Potential Alzheimer’s breakthrough by Hong Kong scientists restores memory of lab-mice
By injecting mice affected by dementia with a specific protein, the team from Hong Kong University of Science and Technology successfully restored the animals’ memories, potentially unlocking a treatment for humans in the future
Hong Kong researchers have made what could be a major breakthrough in the fight against Alzheimer’s disease, by successfully restoring the memory of the mice affected by dementia, by injecting them with a protein.
Announcing the result, professor Nancy Ip, Hong Kong University of Science and Technology University (HKUST), said it will require at least ten years to develop a human treatment from the protein, which they found can stop a harmful substance from damaging the patients’ brain.
Alzheimer’s disease, a major cause of dementia, affects around 80,000 Hongkongers and 9 million individuals in China..
“Unlike existing treatments that can only deter and contain the deterioration of the conditions, this is the first breakthrough that addresses the root of the problem of Alzheimer’s disease,” said Ip.
“The next step will be to translate the findings from the mouse study into clinical treatments for human.
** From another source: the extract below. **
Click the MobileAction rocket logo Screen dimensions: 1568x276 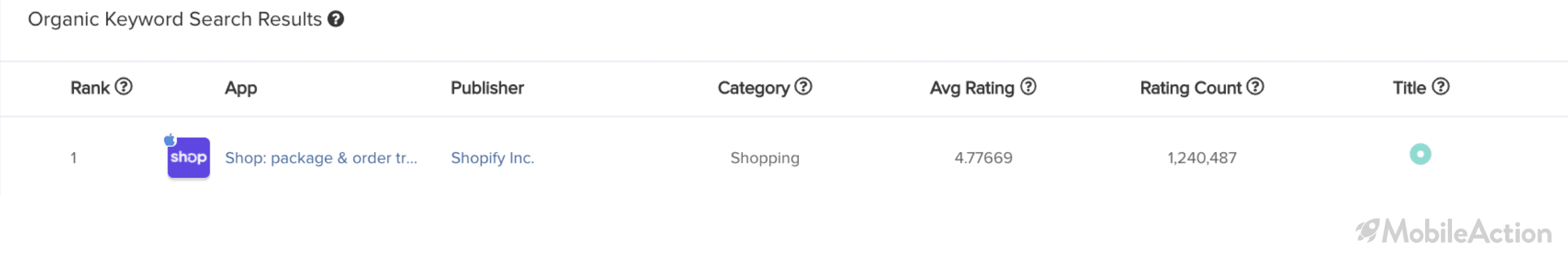point(1367,231)
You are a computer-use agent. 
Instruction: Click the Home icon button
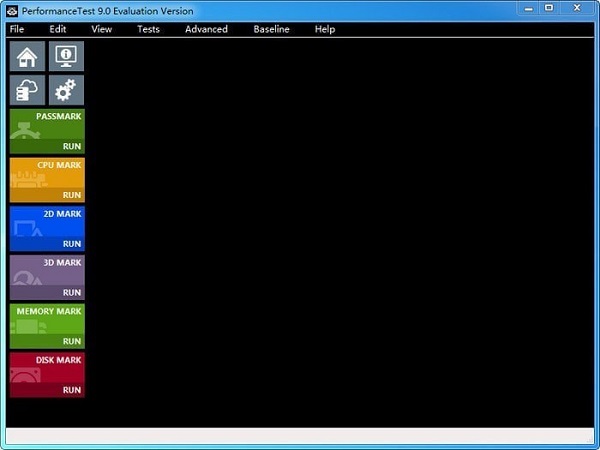[x=27, y=57]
I would be very happy if it can happen in ten years.”
Alzheimer’s disease causes dementia, which progressively damages brain functions and leads to memory loss, cognition problems and physical difficulties. Patients with severe forms of the illness rely heavily on carers and could die as a result of the condition.
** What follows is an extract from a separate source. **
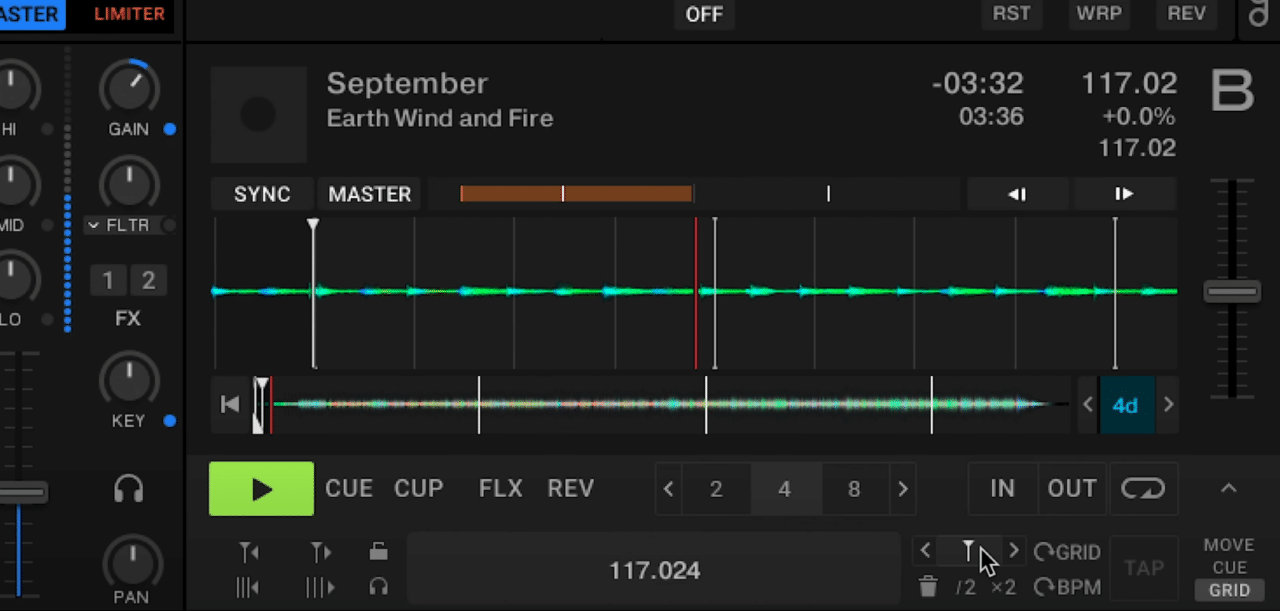Viewport: 1280px width, 611px height.
Task: Toggle FX unit 1 assignment
Action: (x=108, y=281)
In Hong Kong, the Alzheimer’s Disease Association estimates that the costs associated with dementia amounted to HK$25.6 billion last year.
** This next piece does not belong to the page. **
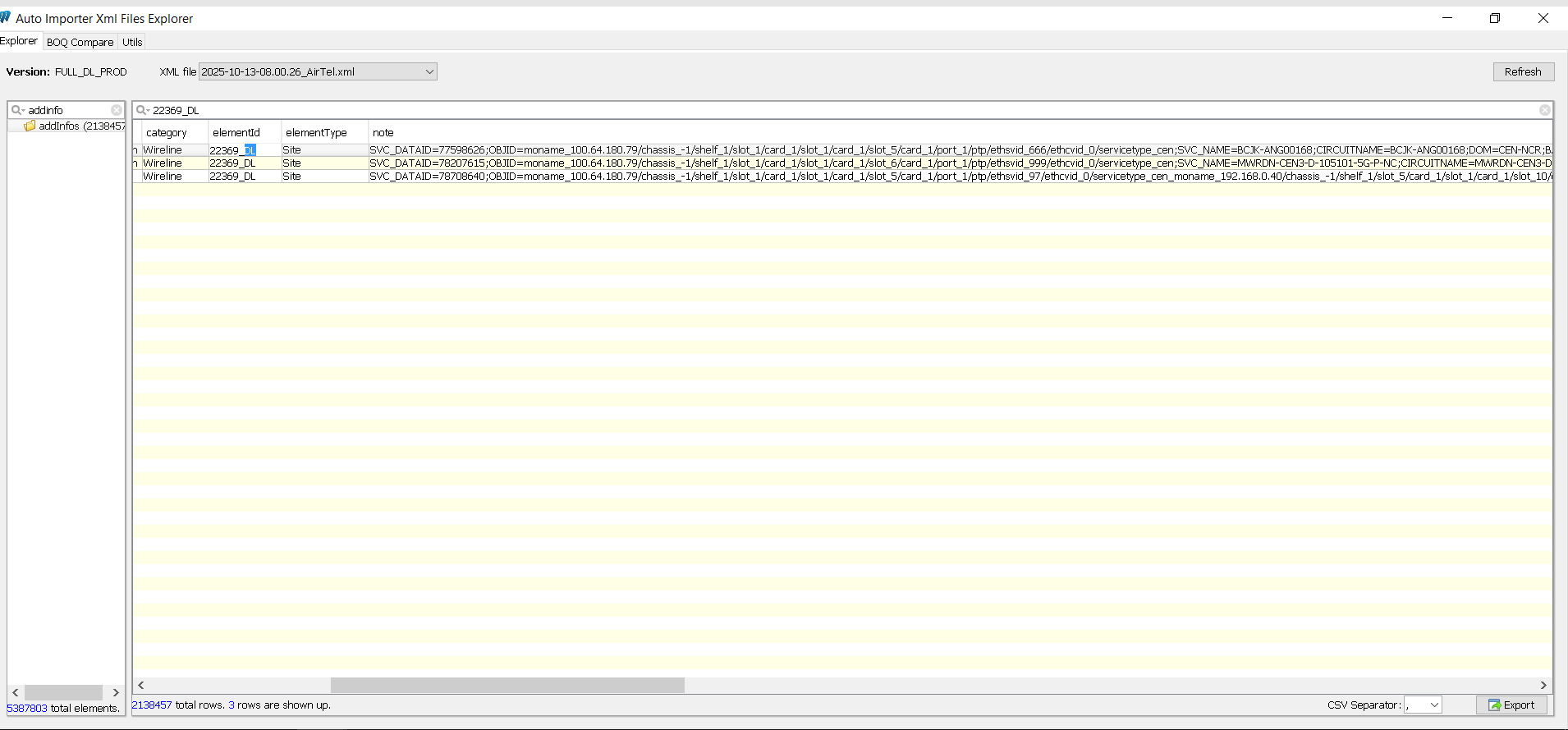
Task: Clear the 22369_DL search text
Action: pos(1544,110)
Around the globe, the number of Alzheimer’s sufferers is projected to rise from 46.8 million to 131.5 million by 2025 amid the trend of an ageing population, potentially having a catastrophic impact to the health care system around the globe.
In a three-year study led by researchers in the local university in Sai Kung, laboratory tests proved the natural protein that affects immune function, known as IL-33, was effective in eliminating a harmful substance damaging the central nervous system of the brain.
The researchers then tested the effectiveness of the protein on hundreds of laboratory-bred mice that were genetically altered to suffer dementia-like symptoms.
The mice were then placed under a fear test inside a box that gave them electric shock if they moved around.
Those mice with no treatment kept walking around in the box as they had forgotten their actions would trigger electric shock.
But those injected with the protein would freeze on the spot - showing they remembered the fear of pain.
“The study showed that the injections of the proteins have restored the memory of these mice to a normal level,” said Ip. “Same doses were given to elder mice suffering more advanced conditions. The effect is proven to be the same.”
But the researchers have only observed the conditions of the mice for a week. It will require further study on the sustainability of the treatment, its side effects, and to determine the correct dose to treat different levels of seriousness of the disease, Ip said.
The study, carried out in collaboration with the University of Glasgow in the UK and Zhejian University in China, has been published in scientific journal Proceedings of the National Academy of Sciences USA.
Chinese University’s professor Timony Kwok Chi-yiu, an expert in dementia, believed the research has offered a positive sign in treating Alzheimer’s.
“There is potential for this study to develop a cure,” Kwok said, but he stressed it would require a clinical study to determine its effect on humans, since there were some previous breakthroughs in animals that could not be translated into human patients.